We arrived in Shanghai on May 14 and settled into our hotel across the street from the Russian Consulate and a short walk over the Garden Bridge to the beginning of the Bund, a teeming walkway above the stone seawall built along the riverbank of the Huangpu River. Along one side of the river, the imposing buildings of the 19th century bank and trading companies are still standing; on the other side, are the modern
skyscrapers which have sprouted in the past 3 decades. At night, the buildings are illuminated by neon lights like Times Square. The old and the new. In between is the river/harbor, bustling with barges, tankers, and ferries.
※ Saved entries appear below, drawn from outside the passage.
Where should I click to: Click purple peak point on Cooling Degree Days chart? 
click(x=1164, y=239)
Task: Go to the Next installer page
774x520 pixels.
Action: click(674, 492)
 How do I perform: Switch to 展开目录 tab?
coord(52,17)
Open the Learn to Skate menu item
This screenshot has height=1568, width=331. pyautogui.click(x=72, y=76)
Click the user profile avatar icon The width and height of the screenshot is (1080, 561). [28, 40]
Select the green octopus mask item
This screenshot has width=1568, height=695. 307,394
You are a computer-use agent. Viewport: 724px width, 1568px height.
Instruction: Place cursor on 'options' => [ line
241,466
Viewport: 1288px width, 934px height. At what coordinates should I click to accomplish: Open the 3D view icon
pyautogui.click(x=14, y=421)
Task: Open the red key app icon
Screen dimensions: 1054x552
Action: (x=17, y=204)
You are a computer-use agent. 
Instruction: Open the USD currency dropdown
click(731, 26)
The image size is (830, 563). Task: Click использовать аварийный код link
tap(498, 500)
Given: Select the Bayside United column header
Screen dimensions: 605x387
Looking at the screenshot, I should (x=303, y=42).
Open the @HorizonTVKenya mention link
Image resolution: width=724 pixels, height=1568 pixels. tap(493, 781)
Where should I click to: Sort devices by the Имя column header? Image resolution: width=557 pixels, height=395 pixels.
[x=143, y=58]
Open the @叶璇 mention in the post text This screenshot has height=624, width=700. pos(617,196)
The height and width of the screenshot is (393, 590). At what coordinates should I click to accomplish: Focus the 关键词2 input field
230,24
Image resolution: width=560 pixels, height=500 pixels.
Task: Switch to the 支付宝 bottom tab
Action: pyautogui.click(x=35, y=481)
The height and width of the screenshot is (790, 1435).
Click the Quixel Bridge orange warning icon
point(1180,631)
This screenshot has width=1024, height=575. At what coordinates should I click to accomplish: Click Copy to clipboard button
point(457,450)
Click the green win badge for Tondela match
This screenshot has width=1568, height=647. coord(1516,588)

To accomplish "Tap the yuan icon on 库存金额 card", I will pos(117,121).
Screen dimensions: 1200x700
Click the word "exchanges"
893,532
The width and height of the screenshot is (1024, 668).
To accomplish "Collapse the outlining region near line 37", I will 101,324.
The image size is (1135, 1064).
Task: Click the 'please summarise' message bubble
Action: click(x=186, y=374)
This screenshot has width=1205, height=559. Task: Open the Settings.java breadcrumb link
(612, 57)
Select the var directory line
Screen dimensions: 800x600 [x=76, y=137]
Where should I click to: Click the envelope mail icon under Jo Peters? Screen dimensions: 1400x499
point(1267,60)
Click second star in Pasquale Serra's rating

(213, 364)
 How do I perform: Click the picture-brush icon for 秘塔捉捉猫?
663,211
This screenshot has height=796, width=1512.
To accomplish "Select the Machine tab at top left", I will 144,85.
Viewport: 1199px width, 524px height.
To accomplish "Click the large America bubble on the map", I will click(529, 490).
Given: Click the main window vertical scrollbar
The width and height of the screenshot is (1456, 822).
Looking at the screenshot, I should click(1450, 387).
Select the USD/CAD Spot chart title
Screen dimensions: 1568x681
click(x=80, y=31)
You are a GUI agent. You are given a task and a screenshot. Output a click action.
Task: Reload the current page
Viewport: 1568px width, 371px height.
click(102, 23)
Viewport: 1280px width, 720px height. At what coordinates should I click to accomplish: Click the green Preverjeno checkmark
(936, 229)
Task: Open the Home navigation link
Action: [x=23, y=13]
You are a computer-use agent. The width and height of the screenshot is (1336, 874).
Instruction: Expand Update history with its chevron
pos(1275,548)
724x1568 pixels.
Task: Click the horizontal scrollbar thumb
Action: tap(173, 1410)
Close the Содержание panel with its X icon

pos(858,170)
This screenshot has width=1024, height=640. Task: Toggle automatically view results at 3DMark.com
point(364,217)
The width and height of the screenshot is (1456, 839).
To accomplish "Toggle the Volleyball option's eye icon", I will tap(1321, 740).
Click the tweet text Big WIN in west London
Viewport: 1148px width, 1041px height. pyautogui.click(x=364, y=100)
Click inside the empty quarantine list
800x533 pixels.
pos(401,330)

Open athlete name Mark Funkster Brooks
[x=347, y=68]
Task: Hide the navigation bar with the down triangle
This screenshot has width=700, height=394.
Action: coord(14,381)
We spent two days in Nanjing, the capital of China before it was moved to Beijing in 1949, and where 300,000 civilians were massacred by the Japanese invaders in 1937. We went to a sobering exhibit at the Memorial Hall to the Victims of the Nanjing Massacre by the Japanese Invaders. Today, Nanjing is undergoing a vast urban renewal project; most of the city of eight million has been totally rebuilt. We hiked up to the mauseolum where Dr Sun Yat-Sen is buried. The Chinese universally refer to this man who was the founding father of the Republic of China as Sun Zhongshan (and to the Yangtze River as the Changjiang River).
After leaving Nanjing, we visited Yixing, a village famous for centuries as a pottery center due to the qualities of the local clay, and spent the night in Wuxi, an ancient village on a water alley off the Grand Canal, an 1,100 mile stretch of
continuous waterway from Bejing to Hangzhou built over a span of 14 centuries. Part of an old neighborhood has been preserved by being completely rebuilt in the style of the period. The Chinese government has poured a lot of effort into creating villages in the ancient style so that tourists (both Chinese and foreign) can have the experience of seeing what life in the olden days was like. These buildings have been rebuilt with great attention to detail so that you feel you are walking through the narrow winding lanes of a medieval village built on the site where it has actually existed for centuries, but after visiting several of these restoration/replications, the effect, at least to me, is like the feeling I had at Williamsburg, Virginia of being in a newly-built 18th century town. This, combined with the never-ending onslaught of tourist-trinket sellers, sometimes leads to a sense of sameness which soon becomes tiresome and tends to blur discrete memories. Nevertheless, we have found in every place we have visited something of interest to us. We have learned to walk through the alleys behind the facades or on the streets outside the tourist area where we can see people
going about their daily lives in a more natural setting. Sometimes, a stone bridge or a whitewashed brick wall is all that separates these two worlds.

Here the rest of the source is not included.